Page extract:

I'm born in Manhattan and raised in Queens.

Monday, February 20, 2006

Ink & Blood in St. Petersburg, FL (Part III)

In my previous posts on Ink & Blood at the Florida International Museum, I showed the exhibits wonderful examples of early Jewish texts, including the Dead Sea Scrolls, and the early formation of the New Testament and Christian Bibles. These works were all done by hand.


The Gutenberg Bible, dated 1433-5, was the first Bible to be "mass produced" using moveable type. There was no major advancement in translation or text, just in production, as it is a print of the Latin Vulgate. However, the existence of printed Bibles forever changed the economics of Bible reading and made the Protestant reformation possible.

At the museum, a replica of the Gutenberg press is on display with demonstrations given on how it worked. On the top right, you can see how the books were shipped on Amazon.com.

Just kidding about that.

In the West, there was a great amount of tension between the Catholic church, who demanded that Bibles remain written only in Latin, and those who wanted more accessible languages used. Eventually, Martin Luther helped start a protestant reformation and translated the New Testament into German, his home language. This version comes from a 1551 copy.

The water was spilling out of the dam. Once people began reading the Bible for themselves, the next step was to be able to interpret it.

A foundation of textual criticism came from Novum Instrumentum ("New Instrument"), the work of Desiderius Erasmus (above), who created a Greek-Latin version of the New Testament (a 1522 copy is above). His work brought Greek, the original language of the New Testament, back to the West. It also encouraged Christians to seek earlier drafts of Biblical text than the Latin Vulgate for translation purposes.

This implied that it was possible for the Latin Vulgate to be wrong on some parts of its translation, and therefore an imperfect document to base religious teachings from. Needless to say, the Catholic church was not happy again.

Adding to the vernacular translation trend was Tyndale's New Testament (the version above coming from 1536, the year William Tyndale was burned at the stake).

Tyndale saw the Roman church as oppressive, and beloved the common person needed a Bible in a language they could understand. He translated Erasmus' 3rd edition (1522) Greek-Latin New Testament into English, but could not get away with printing it in England. The books, printed elsewhere, were smuggled into England in bales of cloth and sacks of flour.

His 1534 translation was so accurate that 90 years later the King James translators would use more than 75% of its exact wording, and it was used as a standard for translations for at least three centuries.

Yet until the publication of the Coverdale Bible (this copy from 1535), created by Miles Coverdale, no complete Bible had ever been printed in English. This was another major step in allowing the church to evolve into a structure that would allow people like me to read it and completely take it out of context in my own way.

The Geneva Bible (1557) was another advancement in Biblical scholarship and the first to be printed in Roman type, which is often still used today. It also added verse divisions (the "16" in John 3:16), and it was the first Bible to be completely translated from its original languages. It was the favorite Bible of Shakespeare (his plays often quote this version) and with the Puritans it was the first Bible to settle in America.

The invention of verses made it possible for people to ignore the whole of the Bible in favor of it's parts, allowing people like me to overlook 90% of it in favor of my theology.

It also enabled guys to show up at sporting events with John 3:16 signs.

Listing:
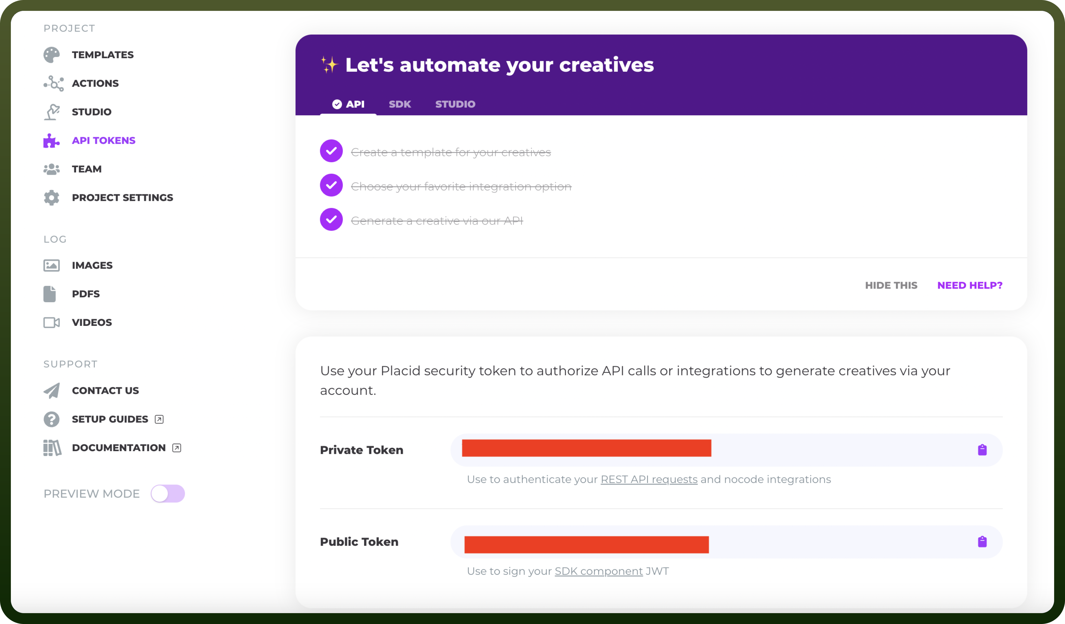Open the Actions nodes icon
The height and width of the screenshot is (624, 1065).
(x=53, y=83)

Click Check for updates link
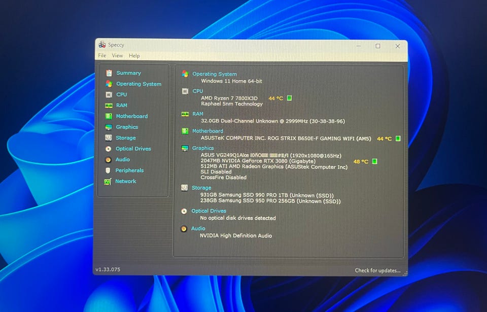(x=377, y=270)
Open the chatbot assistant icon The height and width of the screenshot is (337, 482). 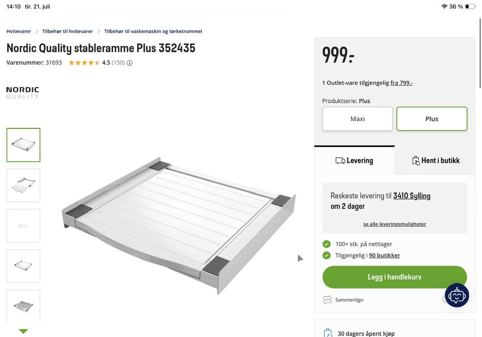pyautogui.click(x=457, y=295)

Given request:
Answer these questions from the blog post on the Ink & Blood exhibit.
(a) Into which language did Martin Luther translate the New Testament?
(b) How were Tyndale's books, printed outside England, brought into the country?
(c) Which Bible was the first to be printed in Roman type?

Exercise response:
(a) German.
(b) They were smuggled in, hidden in bales of cloth and sacks of flour.
(c) The Geneva Bible (1557).